A Six-Week Introduction to the Cinema of East Asia
October 8th – November 12th
With the prestigious Palme d’Or at the Cannes Film Festival going to East Asia two years in a row, it is timely to consider some of the vast cinema output from the region that comprises Japan, Hong Kong, Taiwan, Korea and mainland China. Whether an approach is historical, stretching back to Japanese cinema origins in kabuki theatre, or generic, such as the evolution of the martial arts wuxia genre, any overview of East Asian cinema will yield a wealth of styles, and also richly moving family dramas and socio-cultural statements. A full film will screen each evening, followed by a talk from a different film specialist. The course will run on
consecutive Tuesdays, commencing at 18.30 unless otherwise stated. Order of screenings may vary slightly.
TICKETS: €83 (including tea/coffee) for complete course (concessions €78). Tickets not individually sold.
GOLDEN SWALLOW (Jin yan zi)
From Shaw Brothers, the legendary Hong Kong studio, and director Chang Cheh, comes one of their defining kung fu successes. Cheng Pei-Pei stars as Golden
Swallow, a woman having to choose between two swordsmen. Cheh’s artistry is evident in this film, shot on location in Japan, with stylish, fast-paced action.
Tara Brady, film critic with The Irish Times, will present Golden Swallow and talk about the martial arts genre, its lasting impact on both East Asian and
Director: Chang Cheh
Film Info: 89 mins, Hong Kong, 1968, Digital, Subtitled
LATE SPRING (Banshun)
Often described as the “most Japanese” filmmaker, especially when compared to Kurosawa or Mizoguchi, Yasujirô Ozu is also one of the most respected. When
Tokyo Story came first place in a Sight and Sound poll, it promoted reissues of Ozu’s other works too, including this one, which deals with familiar themes
of family ties, duty and love. Dr Till Weingartner (UCC) will consider Ozu’s films in the history of Japanese cinema, his deeply human stories and his lasting influence on other filmmakers.
Director: Yasujiro Ozu
Film Info: 108 mins, Japan, 1949, Digital, Subtitled
THE HANDMAIDEN (Ah-ga-ssi)
Oct 22nd (18.15)
Inspired by Sarah Waters’ Fingersmith, Korean Park Chan-wook continues his career of gleefully delivered horror with this erotic thriller, shifting the action from
Victorian England to 1930s Japanese-occupied Korea.

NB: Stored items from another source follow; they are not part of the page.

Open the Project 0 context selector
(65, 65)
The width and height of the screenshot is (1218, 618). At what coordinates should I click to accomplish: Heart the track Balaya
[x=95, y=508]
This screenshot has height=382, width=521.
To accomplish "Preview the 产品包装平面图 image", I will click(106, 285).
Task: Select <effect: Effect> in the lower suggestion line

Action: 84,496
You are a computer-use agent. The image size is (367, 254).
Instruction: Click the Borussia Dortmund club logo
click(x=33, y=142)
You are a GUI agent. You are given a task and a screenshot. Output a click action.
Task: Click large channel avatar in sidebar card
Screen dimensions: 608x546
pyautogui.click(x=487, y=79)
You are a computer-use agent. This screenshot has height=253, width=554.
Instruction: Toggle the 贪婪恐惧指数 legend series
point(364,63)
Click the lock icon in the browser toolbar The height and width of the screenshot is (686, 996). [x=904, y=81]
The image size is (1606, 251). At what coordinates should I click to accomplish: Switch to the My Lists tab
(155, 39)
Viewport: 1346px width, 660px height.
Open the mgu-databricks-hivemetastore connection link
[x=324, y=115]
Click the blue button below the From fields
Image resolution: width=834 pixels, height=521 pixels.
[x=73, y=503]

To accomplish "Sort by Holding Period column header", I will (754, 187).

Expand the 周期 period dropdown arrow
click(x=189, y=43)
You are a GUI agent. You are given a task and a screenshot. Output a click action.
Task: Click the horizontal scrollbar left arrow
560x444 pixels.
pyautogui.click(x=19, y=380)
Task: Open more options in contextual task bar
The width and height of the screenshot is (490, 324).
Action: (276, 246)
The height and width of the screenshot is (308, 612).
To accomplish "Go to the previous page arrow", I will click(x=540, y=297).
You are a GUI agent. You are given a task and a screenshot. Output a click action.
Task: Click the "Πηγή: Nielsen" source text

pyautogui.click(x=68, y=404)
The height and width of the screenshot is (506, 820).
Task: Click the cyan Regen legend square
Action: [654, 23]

Handmaiden Sookee sets out to con the aristocratic Lady Hideko, who has more to her than meets the eye.
Film critic John Maguire will talk about Chan-wook’s work, from the Vengeance trilogy to this film and recent TV work.
Director: Park Chan-wook
Film Info: 145 mins, South Korea, 2016, Digital, Subtitled
A TOUCH OF SIN (Tian Zhu Ding)
October 29th (18.15)
Director Jia Zhangke gained recognition for work outside of the state subsidised industry, focusing on major societal changes in mainland China. Critiquing
the one-child policy amongst other issues, Jia built a reputation for an authentic Chinese cinema with his distinct style of long takes, colour and realism.
Dr Qĭ Zhāng, Assistant Professor, SALIS (DCU), will discuss Jia’s work as one of mainland China’s revered contemporary filmmakers.
Director: Jia Zhangke
Film Info: 130 mins, China-Japan, 2013, Digital, Subtitled
POLICE STORY (Ging chaat goo si)
From the 1980s, the cinema of Hong Kong yielded a new, stylised genre of action, effects and dizzying plots, with leading stars Chow Yun-Fat, Brigitte Lin and others. Jackie Chan perfected the stunt-driven, kung fu style, as seen in this rapid-fire comic thriller. Editor-in-Chief of Asian Cinema journal and lecturer,
Dr Gary Bettinson (University of Lancaster) will discuss the Hong Kong cinema heyday of the 1980s and early 90s, considering works of Jackie Chan, John Woo, and Stanley Kwan.
Directors: Jackie Chan, Chi-Hwa Chen
Film Info: 100 mins, 1985, Hong Kong, Digital, Subtitles
PRINCESS MONONOKE (Mononoke-hime)
Nov 12th (18.15)
To watch a Studio Ghibli animation feature on the big screen is to enter a universe inhabited by plants, animals, mythical beings and, often, heroines navigating
their own way. Studio Ghibli frames are densely populated, as seen in this film, with gods, humans and forest animals fighting for a share of the world order.
Tomm Moore of Cartoon Saloon, director of Secret of Kells and Song of Sea, will talk about Ghibli and explain why this, his favourite film, inspires his work as one of Ireland’s leading animators.